I made this. Can't wait to try it!

carpenter bees bad, mason bees good. I'd imagine this kills both?
kentdvm (author)  Bryan Smith1 year ago
I don't have mason bees to my knowledge, but I believe they are smaller than the big carpenter bees. The hole may be too big to be attractive to the mason bees but I don't have any experience with their preferences. The only thing I've caught in these traps is the larger carpenter bees.
dbows2 years ago
These critters are easily killed by spraying spray lubricant (wd-40) generously into their hole while they are inside. Within seconds, 1-5 bees will climb out and drop to the ground. Insert the straw portion of the can as far into the hole as you can.
dubya3 years ago
I've been at war with these bees for years and never thought of a trap. Thanks.

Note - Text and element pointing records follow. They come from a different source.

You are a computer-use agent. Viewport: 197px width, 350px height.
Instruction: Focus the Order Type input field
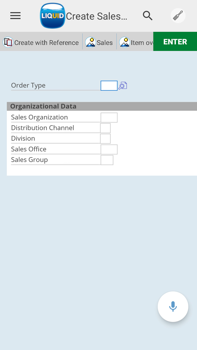tap(109, 86)
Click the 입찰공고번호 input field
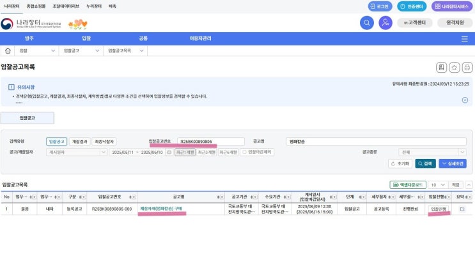 [x=210, y=142]
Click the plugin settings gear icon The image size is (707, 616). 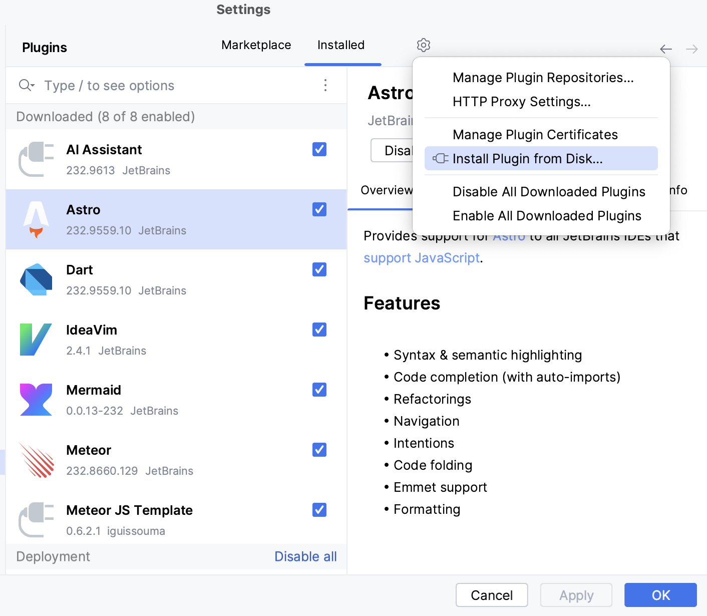(x=424, y=45)
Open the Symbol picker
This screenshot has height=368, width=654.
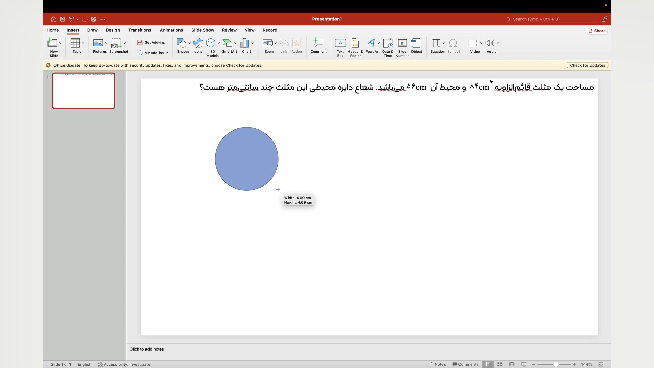pos(453,46)
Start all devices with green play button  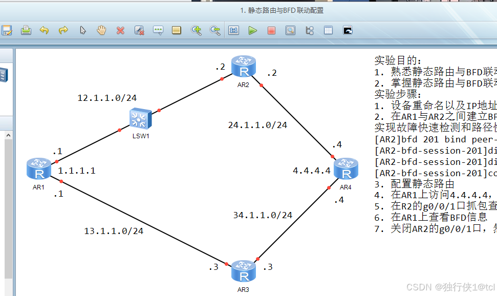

In Oklahoma, they ruined our redwood deck over several years, and they are now working on a new pressure-treated deck. I found that I can hit them fairly often with a BB gun - one day about 5 years ago, I hit over 50 of them in one day. I also came up with a way to build a "shot shell" for use in a pellet gun that works better than a single BB Perhaps that oughta be another instructable. I'll have traps up by next week. Thanks again
Hey dubya, I would love a shotshell for my Crossman American Classic 1377 (.177 Cal.) pistol! How do I make it ? Need your expertise, ASAP ! Thanks.
shoboli2 years ago
had a guy making byrans bee butter i think thats it but epa shut him down.figures.but great trap. you can always go with a small hive of bees .have been with honey bees my whole life they are fun and they got a good treat at the end of the year.honey and bisquits cant be beat.